I bristle at the idea this is a children's movie kids won't love, because even if kids won't love this movie I don't think this is supposed to be that. This is Pixar doing all their usual manipulative (a word I want to use only to exploit it) tricks while making a firmly adult movie. This is Studio Ghibli reminding us that we're all in need of a little imagination sometimes, supremely talented artists reminding us that the best thing about a waking life are the dreams we have when we drift across the planes.

There's a heartwarming vision of transhumanism here - as well as more relatable transgednerism - as well as a stark refutation of nihilism, agnosticism and in many ways the opposites of all that. Soul's message traffics in unspoken idioms and triumphs over simpler philosophical understandings of the human struggle to make the argument humanity isn't constantly struggling for purpose or meaning, but a more generic love for new experiences. It's one thing to play the keys, another entirely to realize the keys will keep thudding long after you're gone.
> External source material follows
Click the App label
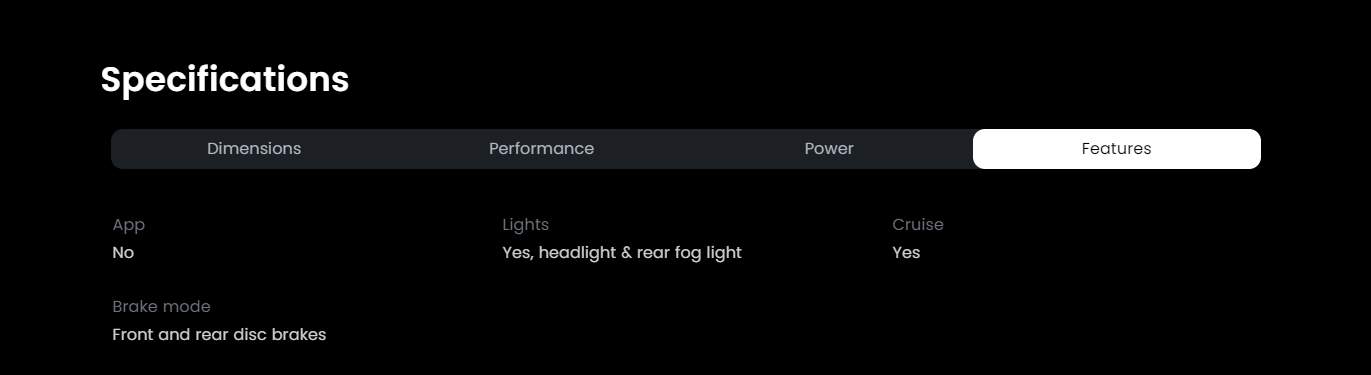This screenshot has width=1371, height=375. (129, 225)
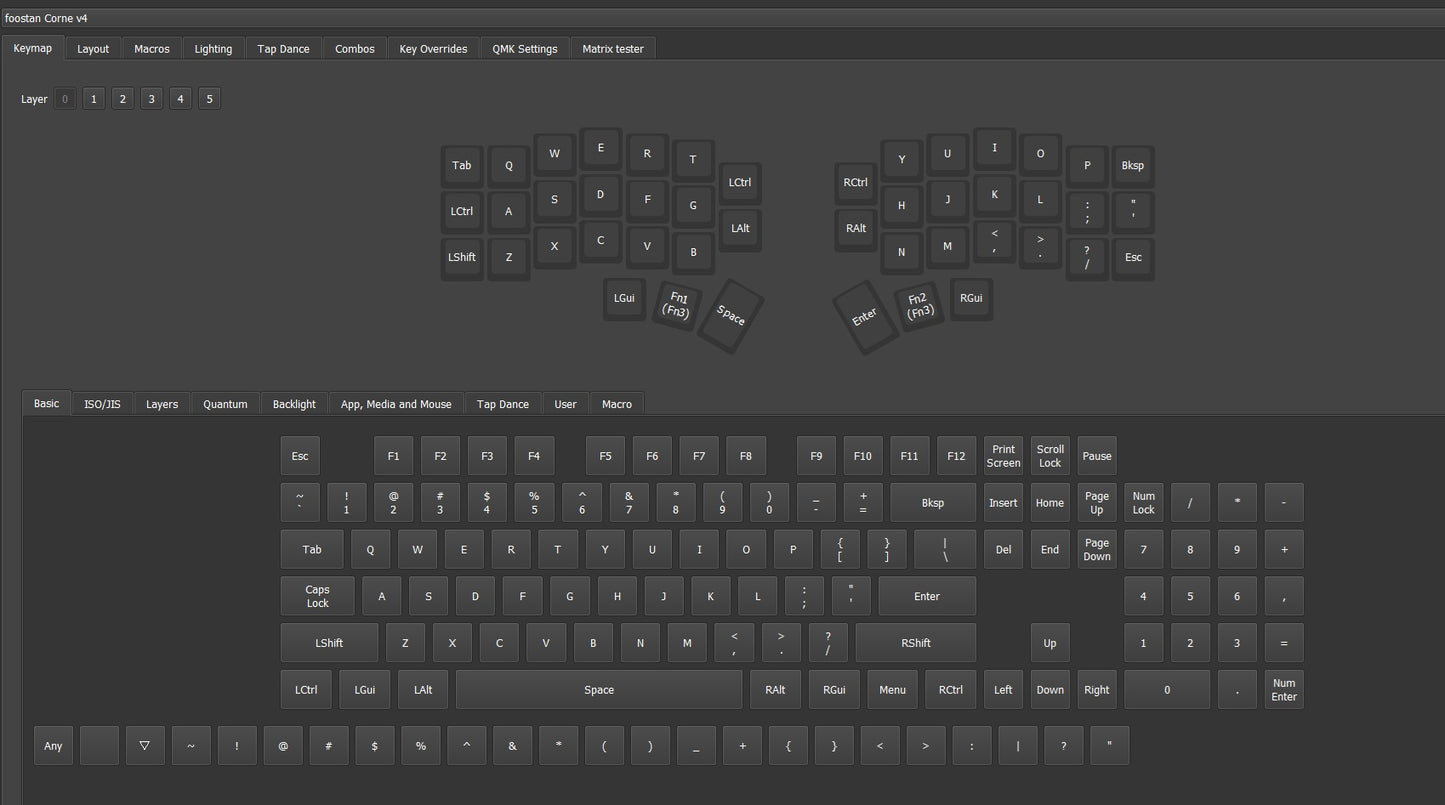The image size is (1445, 805).
Task: Switch to the Lighting tab
Action: point(213,48)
The movie is beautiful, from its depiction of the afterlife and its bettors (and I do mean bettors) to the shadowy, lively state of its real world. At every moment one gets the impression director Pete Docter only settled on animation because the humor and imagery would have fallen slightly flat in an impressionistic piece featuring real bodies. So to might the message have been dulled by attempting to portray life and death as separate planes of animation in the true sense, of bodies interacting and experiencing.
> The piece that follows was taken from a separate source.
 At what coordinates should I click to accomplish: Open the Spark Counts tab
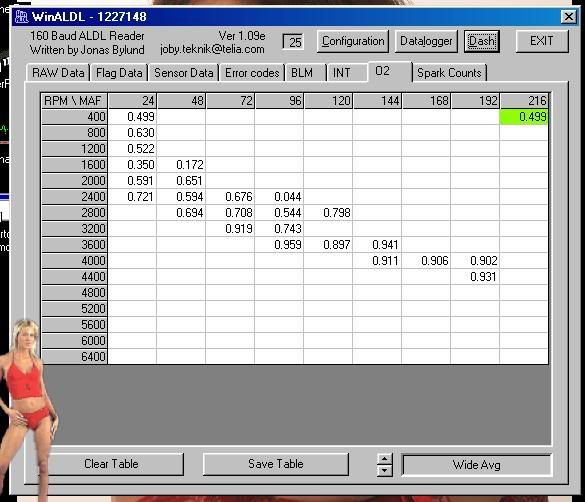pos(449,73)
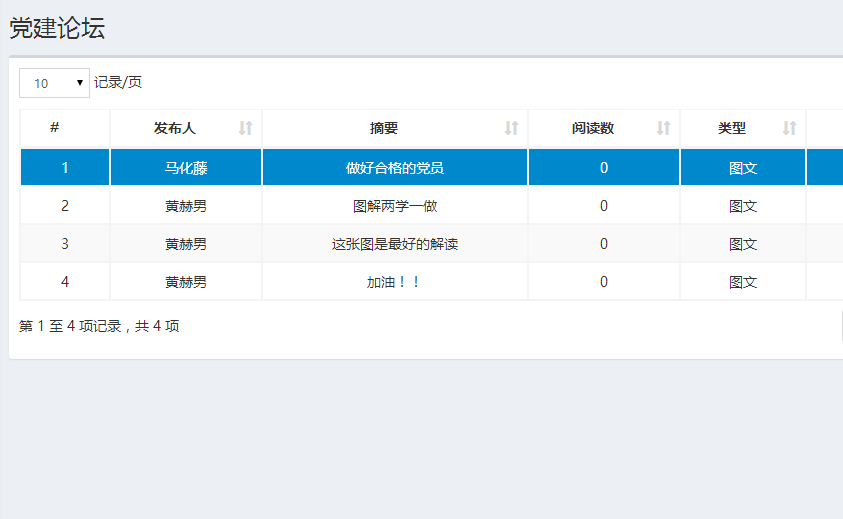The width and height of the screenshot is (843, 519).
Task: Click the 加油！！ summary cell
Action: 394,282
One of my constant worries is death, and therefore one of my favorite genre of movies has always been an explanation thereof; aside from Tom Cruise fighting Henry Cavill aboard dueling helicopters, it's the one physical reality we can't truly understand. Soul wants to feel good about that, but understand we ultimately must feel bad - after all, this is just another imagined space our minds have created to soothe the eldering of all of us. If the movie does devolve into tropiness, it's for a purpose - that is all life ultimately is, and our growing rejection of tropes is indicative of our desire to feel young, to be a youth, again and again.